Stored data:
Content starts

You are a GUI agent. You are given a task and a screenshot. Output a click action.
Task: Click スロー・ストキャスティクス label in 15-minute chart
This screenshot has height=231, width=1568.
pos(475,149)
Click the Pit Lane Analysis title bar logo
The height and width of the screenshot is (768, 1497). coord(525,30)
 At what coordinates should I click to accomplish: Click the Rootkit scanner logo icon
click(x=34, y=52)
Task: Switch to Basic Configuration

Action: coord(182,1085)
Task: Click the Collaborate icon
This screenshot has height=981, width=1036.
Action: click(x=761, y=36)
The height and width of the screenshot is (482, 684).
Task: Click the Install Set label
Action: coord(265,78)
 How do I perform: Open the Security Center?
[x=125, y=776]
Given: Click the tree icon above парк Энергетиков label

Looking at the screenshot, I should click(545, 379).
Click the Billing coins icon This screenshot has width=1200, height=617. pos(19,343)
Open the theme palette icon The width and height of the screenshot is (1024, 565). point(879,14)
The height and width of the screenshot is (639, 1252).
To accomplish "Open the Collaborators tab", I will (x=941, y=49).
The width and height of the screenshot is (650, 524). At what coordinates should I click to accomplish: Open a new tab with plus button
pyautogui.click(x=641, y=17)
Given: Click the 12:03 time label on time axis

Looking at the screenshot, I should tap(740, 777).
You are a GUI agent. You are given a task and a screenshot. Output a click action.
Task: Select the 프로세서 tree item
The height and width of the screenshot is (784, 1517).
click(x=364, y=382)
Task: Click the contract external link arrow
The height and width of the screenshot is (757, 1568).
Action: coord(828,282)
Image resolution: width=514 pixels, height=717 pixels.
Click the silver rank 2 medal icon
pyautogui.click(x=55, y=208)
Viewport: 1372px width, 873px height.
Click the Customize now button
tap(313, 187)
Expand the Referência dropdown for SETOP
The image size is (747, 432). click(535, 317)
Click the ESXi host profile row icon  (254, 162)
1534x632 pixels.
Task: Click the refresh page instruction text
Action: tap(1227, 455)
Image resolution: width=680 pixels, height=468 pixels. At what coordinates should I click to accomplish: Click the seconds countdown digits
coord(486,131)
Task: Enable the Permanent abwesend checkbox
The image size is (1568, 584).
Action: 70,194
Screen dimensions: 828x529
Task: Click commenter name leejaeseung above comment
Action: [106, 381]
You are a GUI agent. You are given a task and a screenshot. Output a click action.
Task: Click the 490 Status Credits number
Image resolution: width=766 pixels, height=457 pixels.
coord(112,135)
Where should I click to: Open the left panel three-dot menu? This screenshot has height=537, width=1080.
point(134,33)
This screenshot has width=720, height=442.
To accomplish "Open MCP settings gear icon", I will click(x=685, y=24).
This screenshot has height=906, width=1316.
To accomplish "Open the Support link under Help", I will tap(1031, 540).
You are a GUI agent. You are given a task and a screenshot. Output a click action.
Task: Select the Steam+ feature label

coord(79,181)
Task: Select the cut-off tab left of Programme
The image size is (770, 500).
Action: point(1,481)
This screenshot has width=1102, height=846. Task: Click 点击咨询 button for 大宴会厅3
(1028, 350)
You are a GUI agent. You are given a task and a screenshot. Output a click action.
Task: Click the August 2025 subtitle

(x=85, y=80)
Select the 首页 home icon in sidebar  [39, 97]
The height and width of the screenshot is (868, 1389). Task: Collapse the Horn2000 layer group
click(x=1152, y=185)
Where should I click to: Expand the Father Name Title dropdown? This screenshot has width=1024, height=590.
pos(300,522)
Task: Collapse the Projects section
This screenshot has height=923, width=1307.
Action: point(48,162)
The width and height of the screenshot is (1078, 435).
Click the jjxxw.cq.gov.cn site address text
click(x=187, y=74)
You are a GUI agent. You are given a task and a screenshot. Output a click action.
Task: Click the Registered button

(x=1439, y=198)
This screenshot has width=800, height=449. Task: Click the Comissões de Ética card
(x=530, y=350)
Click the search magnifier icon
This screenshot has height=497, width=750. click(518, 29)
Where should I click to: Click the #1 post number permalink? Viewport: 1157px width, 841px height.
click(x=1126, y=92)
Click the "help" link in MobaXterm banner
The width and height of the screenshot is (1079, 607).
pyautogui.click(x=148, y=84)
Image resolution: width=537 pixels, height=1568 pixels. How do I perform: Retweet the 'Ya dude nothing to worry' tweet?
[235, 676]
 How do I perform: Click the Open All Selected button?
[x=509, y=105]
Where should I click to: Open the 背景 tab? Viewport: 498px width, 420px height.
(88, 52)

Content ends

- _Required action_
Retype every entry word for word.

- _Response below_
You are a GUI agent. You are given a task and a screenshot. Output a click action.
Task: Click スロー・ストキャスティクス label in 15-minute chart
This screenshot has height=231, width=1568.
pos(475,149)
Click the Pit Lane Analysis title bar logo
The height and width of the screenshot is (768, 1497). coord(525,30)
 At what coordinates should I click to accomplish: Click the Rootkit scanner logo icon
click(x=34, y=52)
Task: Switch to Basic Configuration

Action: coord(182,1085)
Task: Click the Collaborate icon
This screenshot has height=981, width=1036.
Action: click(x=761, y=36)
The height and width of the screenshot is (482, 684).
Task: Click the Install Set label
Action: coord(265,78)
 How do I perform: Open the Security Center?
[x=125, y=776]
Given: Click the tree icon above парк Энергетиков label

Looking at the screenshot, I should click(545, 379).
Click the Billing coins icon This screenshot has width=1200, height=617. pos(19,343)
Open the theme palette icon The width and height of the screenshot is (1024, 565). point(879,14)
The height and width of the screenshot is (639, 1252).
To accomplish "Open the Collaborators tab", I will (x=941, y=49).
The width and height of the screenshot is (650, 524). At what coordinates should I click to accomplish: Open a new tab with plus button
pyautogui.click(x=641, y=17)
Given: Click the 12:03 time label on time axis

Looking at the screenshot, I should tap(740, 777).
You are a GUI agent. You are given a task and a screenshot. Output a click action.
Task: Select the 프로세서 tree item
The height and width of the screenshot is (784, 1517).
click(x=364, y=382)
Task: Click the contract external link arrow
The height and width of the screenshot is (757, 1568).
Action: coord(828,282)
Image resolution: width=514 pixels, height=717 pixels.
Click the silver rank 2 medal icon
pyautogui.click(x=55, y=208)
Viewport: 1372px width, 873px height.
Click the Customize now button
tap(313, 187)
Expand the Referência dropdown for SETOP
The image size is (747, 432). click(535, 317)
Click the ESXi host profile row icon  (254, 162)
1534x632 pixels.
Task: Click the refresh page instruction text
Action: tap(1227, 455)
Image resolution: width=680 pixels, height=468 pixels. At what coordinates should I click to accomplish: Click the seconds countdown digits
coord(486,131)
Task: Enable the Permanent abwesend checkbox
The image size is (1568, 584).
Action: 70,194
Screen dimensions: 828x529
Task: Click commenter name leejaeseung above comment
Action: [106, 381]
You are a GUI agent. You are given a task and a screenshot. Output a click action.
Task: Click the 490 Status Credits number
Image resolution: width=766 pixels, height=457 pixels.
coord(112,135)
Where should I click to: Open the left panel three-dot menu? This screenshot has height=537, width=1080.
point(134,33)
This screenshot has width=720, height=442.
To accomplish "Open MCP settings gear icon", I will click(x=685, y=24).
This screenshot has height=906, width=1316.
To accomplish "Open the Support link under Help", I will tap(1031, 540).
You are a GUI agent. You are given a task and a screenshot. Output a click action.
Task: Select the Steam+ feature label

coord(79,181)
Task: Select the cut-off tab left of Programme
The image size is (770, 500).
Action: point(1,481)
This screenshot has width=1102, height=846. Task: Click 点击咨询 button for 大宴会厅3
(1028, 350)
You are a GUI agent. You are given a task and a screenshot. Output a click action.
Task: Click the August 2025 subtitle

(x=85, y=80)
Select the 首页 home icon in sidebar  [39, 97]
The height and width of the screenshot is (868, 1389). Task: Collapse the Horn2000 layer group
click(x=1152, y=185)
Where should I click to: Expand the Father Name Title dropdown? This screenshot has width=1024, height=590.
pos(300,522)
Task: Collapse the Projects section
This screenshot has height=923, width=1307.
Action: point(48,162)
The width and height of the screenshot is (1078, 435).
Click the jjxxw.cq.gov.cn site address text
click(x=187, y=74)
You are a GUI agent. You are given a task and a screenshot. Output a click action.
Task: Click the Registered button

(x=1439, y=198)
This screenshot has width=800, height=449. Task: Click the Comissões de Ética card
(x=530, y=350)
Click the search magnifier icon
This screenshot has height=497, width=750. click(518, 29)
Where should I click to: Click the #1 post number permalink? Viewport: 1157px width, 841px height.
click(x=1126, y=92)
Click the "help" link in MobaXterm banner
The width and height of the screenshot is (1079, 607).
pyautogui.click(x=148, y=84)
Image resolution: width=537 pixels, height=1568 pixels. How do I perform: Retweet the 'Ya dude nothing to worry' tweet?
[235, 676]
 How do I perform: Click the Open All Selected button?
[x=509, y=105]
Where should I click to: Open the 背景 tab? Viewport: 498px width, 420px height.
(88, 52)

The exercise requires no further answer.